Pick your user, type the password you set during install, and you are in. Here is the GNOME desktop on a fresh openSUSE Leap 16 system:

openSUSE Leap 16 GNOME desktop after first login

openSUSE Leap greets you with its amber geometric wallpaper and a Welcome window that names the version and desktop, which is handy confirmation that everything installed correctly. Close it when you are ready. From here the system behaves like any other GNOME setup, with Activities in the top left and the system menu in the top right.

Verify your openSUSE Leap 16 install

Open a terminal and confirm what you are running. Start with the release and kernel:

cat /etc/os-release

The PRETTY_NAME confirms Leap 16.0 with its SLES 16 base:

NAME="openSUSE Leap"
VERSION="16.0"
ID="opensuse-leap"
ID_LIKE="suse opensuse sle"
PRETTY_NAME="openSUSE Leap 16.0"
VERSION_ID="16.0"

Check the kernel next.
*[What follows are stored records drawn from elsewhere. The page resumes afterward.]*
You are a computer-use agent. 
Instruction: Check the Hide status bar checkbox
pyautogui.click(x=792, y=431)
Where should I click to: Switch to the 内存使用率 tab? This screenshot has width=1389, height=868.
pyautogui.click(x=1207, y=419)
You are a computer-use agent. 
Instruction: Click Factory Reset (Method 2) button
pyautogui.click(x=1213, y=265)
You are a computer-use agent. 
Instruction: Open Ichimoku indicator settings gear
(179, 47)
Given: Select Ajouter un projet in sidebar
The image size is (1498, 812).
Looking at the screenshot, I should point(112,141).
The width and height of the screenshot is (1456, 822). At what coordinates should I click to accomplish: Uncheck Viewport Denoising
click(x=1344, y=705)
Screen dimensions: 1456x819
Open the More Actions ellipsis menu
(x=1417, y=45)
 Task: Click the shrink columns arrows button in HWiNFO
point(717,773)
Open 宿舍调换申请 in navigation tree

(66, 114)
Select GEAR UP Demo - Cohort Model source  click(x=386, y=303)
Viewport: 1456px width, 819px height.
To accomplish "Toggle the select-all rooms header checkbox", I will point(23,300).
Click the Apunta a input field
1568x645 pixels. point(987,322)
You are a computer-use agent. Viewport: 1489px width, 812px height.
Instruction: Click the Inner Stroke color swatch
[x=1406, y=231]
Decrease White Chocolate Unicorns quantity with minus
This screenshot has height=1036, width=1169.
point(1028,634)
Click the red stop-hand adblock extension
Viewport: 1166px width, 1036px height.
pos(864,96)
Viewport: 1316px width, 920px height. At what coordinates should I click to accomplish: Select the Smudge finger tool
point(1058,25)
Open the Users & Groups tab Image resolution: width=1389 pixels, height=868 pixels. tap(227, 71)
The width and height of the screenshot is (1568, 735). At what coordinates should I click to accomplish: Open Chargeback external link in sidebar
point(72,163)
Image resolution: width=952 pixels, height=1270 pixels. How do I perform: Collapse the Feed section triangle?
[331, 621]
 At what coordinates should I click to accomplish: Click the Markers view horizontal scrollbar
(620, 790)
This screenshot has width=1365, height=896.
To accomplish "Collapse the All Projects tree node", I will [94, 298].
Leap 16 ships the 6.12 LTS series:

uname -r

Now confirm SELinux is on and enforcing, which is the headline security change in this release:

sudo sestatus

You should see enabled and enforcing with the targeted policy loaded:

SELinux status:                 enabled
SELinuxfs mount:                /sys/fs/selinux
Current mode:                   enforcing
Loaded policy name:             targeted

Here is the same check on the freshly installed system, version, kernel, and SELinux together:

openSUSE Leap 16 terminal showing version, kernel and SELinux enforcing status

First things to do after installing openSUSE Leap 16

A fresh install is a starting point, not the finish line. Run these first.

Refresh the repositories and apply any pending updates. Leap 16 folds the SLE and community open-source packages into repo-oss and drops the old separate update repository, and Zypper’s parallel downloads make this quick:

sudo zypper refresh
sudo zypper update

openSUSE ships firewalld and turns it on by default. Confirm it is running and see which zone is active:

sudo firewall-cmd --state
sudo firewall-cmd --get-active-zones

If this machine is a server you will reach over the network, enable SSH so you can log in remotely:

sudo systemctl enable --now sshd

One habit worth keeping on Leap 16: when something gets blocked unexpectedly, the cause is often SELinux, not a broken config. Check the recent denials with sudo ausearch -m avc -ts recent and add the right rule rather than turning SELinux off. With the base in place, you can move on to real work, like a MariaDB database, PostgreSQL, a PHP and php-fpm stack, or Node.js.

Common questions

Is openSUSE Leap 16 free?

Yes. openSUSE Leap 16 is free to download and use, with no account or subscription required. Each release comes with 24 months of free maintenance and security updates from the openSUSE community.

Can I upgrade from Leap 15.6 to Leap 16?

Yes, but not with a plain zypper dup. Because the package stack changed so much, openSUSE provides a dedicated opensuse-migration-tool that handles the jump from Leap 15.6 to 16. On older or heavily customized systems, a clean install like the one above is often the calmer path.

Should I keep SELinux or switch to AppArmor?

Keep SELinux. It is the only security module the Leap 16 installer offers, it ships with a working targeted policy, and most packaged services run under it without any tuning. AppArmor can be enabled by hand after installation if you have profiles you depend on, but SELinux is the supported default and where the project is putting its effort.

What’s the difference between Leap and Tumbleweed?

Leap is a fixed release: stable, slow-moving, and supported for two years per version, which suits servers and people who want to install once and forget it. Tumbleweed is a rolling release that always has the newest packages, which suits desktops and developers who want the latest software. If you prefer the rolling model, see our guide on running openSUSE Tumbleweed in a VM.